/simix

Similarity search index for Clojure

Primary LanguageShellMIT LicenseMIT

simix

Similarity index for Clojure, built on top of hnsw.

Build Status Clojars Project

Usage

API

(create space-type d max-items {:keys [M ef-construct seed] :as opts})

Creates a index with the given space type (:L2 or :cosine), dimension and maximum number of items. Index can be configured with the following (optional) options (see this for more info):

  • M - the number of bi-directional links created for every new element during index construction (default 32)
  • ef-construct - the size of the dynamic list for the nearest neighbors during index construction (default 200)
  • seed - random seed number (default: 777)

(load index-path max-items)

Loads the index from the given index-path (must be an instance of java.io.File). It's possible to increase the maximum of index items during the load.

(save! index-path)

Saves the index to the given index-path (must be an instance of java.io.File).

(dim index)

Returns the dimension of the given index.

(add! index {:keys [id val]})

Adds new vector to the given index. Vector must be a sequential of floats with size matching to the dimension of the index. Vector must also have an integer id associated to it.

(q index x k)

Performs a kNN search to the given index with the given vector x.

(set-ef! index ef)

Changes the query ef value for the index (see this for an explanation).
◇ ◇ ◇ ◇ ◇
#### [TO BE DONE]
A) From the simix README, copy out the stretch from "Returns the dimension" through "(set-ef! index ef)" word for word.
B) Answer these questions using the simix README:
(i) What is the default value of the M option?
(ii) What must the index-path given to load be an instance of?
(iii) Which two space types can an index be created with?
C) Write what comes next in the simix README, picking up right after its last sentence.

#### [AVAILABLE DATA]
◇ ◇ ◇ ◇ ◇
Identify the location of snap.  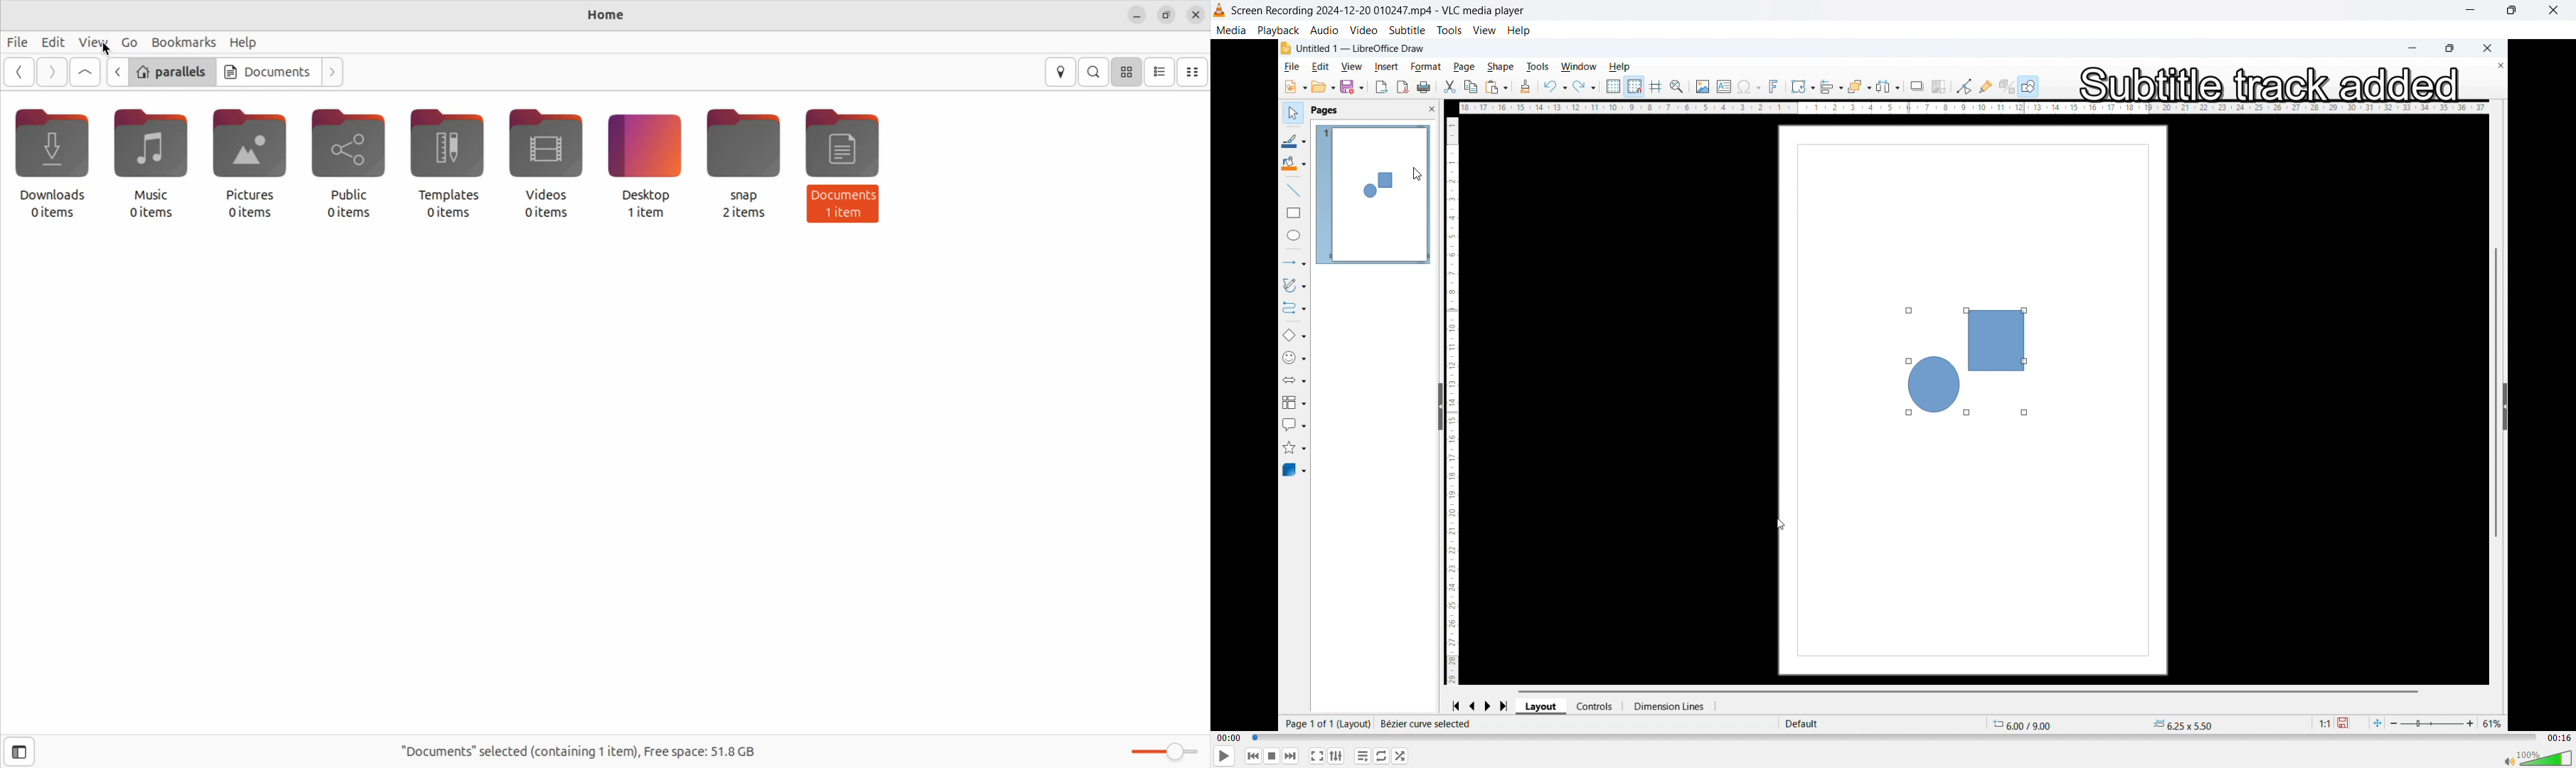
◇ ◇ ◇ ◇ ◇
#### [RESPONSES PER TASK]
A)
Returns the dimension of the given index.

(add! index {:keys [id val]})

Adds new vector to the given index. Vector must be a sequential of floats with size matching to the dimension of the index. Vector must also have an integer id associated to it.

(q index x k)

Performs a kNN search to the given index with the given vector x.

(set-ef! index ef)

B)
(i) 32
(ii) java.io.File
(iii) :L2 and :cosine

C)
Basic usage

Here is a simple RELP-ready demo containing all of the basic API functions:

(ns demo
  (:require [clojure.java.io :as io]
            [simix.core :as sim]))

; create new L2 index of dim(5) and max 100 items
(def idx (sim/create :L2 5 100))

; add some data
(sim/add! idx {:id 1 :val [0.1 0.3 0.8 0.3 0.6]})
(sim/add! idx {:id 2 :val [0.4 0.6 0.4 0.4 0.4]})
(sim/add! idx {:id 3 :val [0.9 0.4 0.7 0.8 0.2]})

; kNN query, where k = 2
(sim/q idx [0.8 0.3 0.6 0.4 0.1] 2)
; => [{:id 3, :distance 0.19999999}
;     {:id 2, :distance 0.38000005}]

; save index to HD
(sim/save! idx (io/file "my_idx"))

; load the index and increase the maximum number
; of items to 200
(def loaded (sim/load (io/file "my_idx") 200)

; kNN query returns same results as the original index
(sim/q loaded [0.8 0.3 0.6 0.4 0.1] 2)
; => [{:id 3, :distance 0.19999999}
;     {:id 2, :distance 0.38000005}]

Closing unused index

Every index is closed (and memory released) when JVM GC sweeps the stale reference to the index. However, if you want to explicitly close the index and release its resources before Java GC, you can do it with (.close index).

Index implements Java's Closeable so it can be used in with-open macro as well:

(with-open [idx (sim/load "my_idx" 200)]
  ; use the loaded index ...
  )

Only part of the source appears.